Georges BATAILLE. — L'Expérience intérieure. Collection « Les Essais », Paris, Gallimard, 1943. In-12,
252 pages. Prix : 37 francs.

M. Georges Bataille est le théologien mystique d'une école philosophique dont M. Sartre est le grand
théoricien, en même temps que le romancier et le dramaturge, et M. Camus l'essayiste. « Théologien
mystique », le mot, qui est de l'auteur lui-même, est singulièrement impropre, car il s'agit précisément ici
d'un effort pour constituer une mystique en dehors de toute théologie. M. Bataille rejoint l'école, issue de
Heidegger, dont on a dit justement qu'elle représentait l'effort le plus radical pour constituer une
métaphysique qui boucle sans que le problème de Dieu y soit seulement posé.

Bataillé, en effet, comme Sartre, comme Camus, comme Heidegger, part de l'idée de la contingence, de la
finitude radicale de l'homme, c'est-à-dire du seul être qu'il soit donné d'atteindre.L'absolu, le «devenir tout»,
comme dit -Bataille, et Dieu par conséquent, est la perfection créée par l'homme de son désir d'échapper à
sa finitude. C'est ce désir qui a suscité toutes les métaphysiques et toutes les religions. L'expérience
intérieure, la « nausée », comme dit Sartre, c'est le sentiment mêlé de désespoir et de libération, qui
accompagne, l'effondrement de l'édifice métaphysique, la « mort de Dieu » nietzschéenne et l'acceptation
de la contingence de l'être.

L'originalité de Bataille est que cette expérience, qui vient remplacer dans cette nouvelle « théologie »
l'expérience mystique, se présente comme un état de grâce, donné à certains moments privilégiés d'une
intensité extraordinaire. Bataille emploie pour décrire cet état tout un vocabulaire qui lui est propre, d'abord
déconcertant, et dont on finit par saisir la signification : c'est à la fois « écoeurement », « supplice »,
« sacrifice», « déchirement », « expiation », «nausée » — et « triomphe », « rire », « extase », « gloire »,
« haussement »; et ce double aspect définit bien une expérience qui est l'éclat d'une destruction.
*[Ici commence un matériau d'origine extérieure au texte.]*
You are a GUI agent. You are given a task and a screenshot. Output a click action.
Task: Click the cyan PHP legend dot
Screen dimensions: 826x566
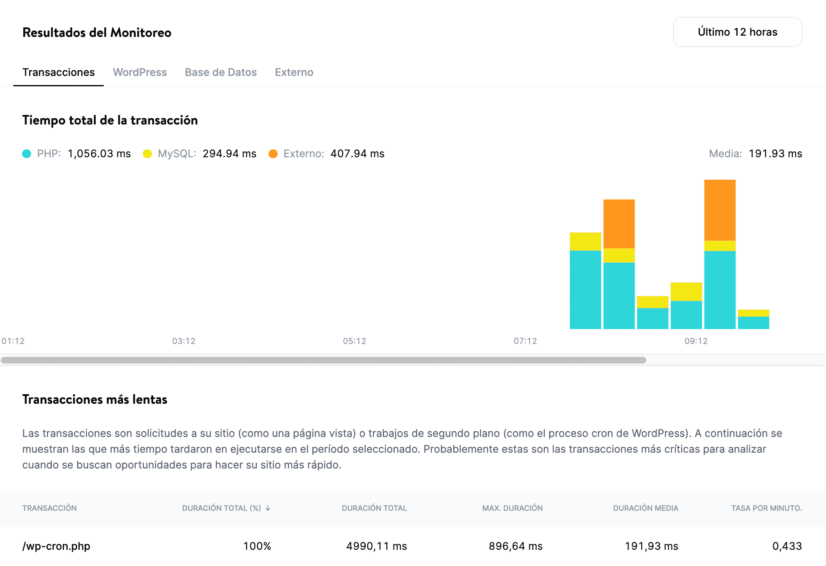[27, 154]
Rarement, je pense, l'effort concret de l'homme pour atteindre par ses forces une propres expérience où se
consument toutes ses énergies spirituelles dans une dépense, une décharge fulgurante, a été poussé plus
loin. Et ici Bataille a raison de critiquer le yoga! Mais cet effort suprême est bien loin, s'il en emprunte le
langage, de l'expérience mystique authentique, du charbon ardent qui consume les souillures de l'âme pour
la rendre capable de l'union transformante avec le Dieu vivant.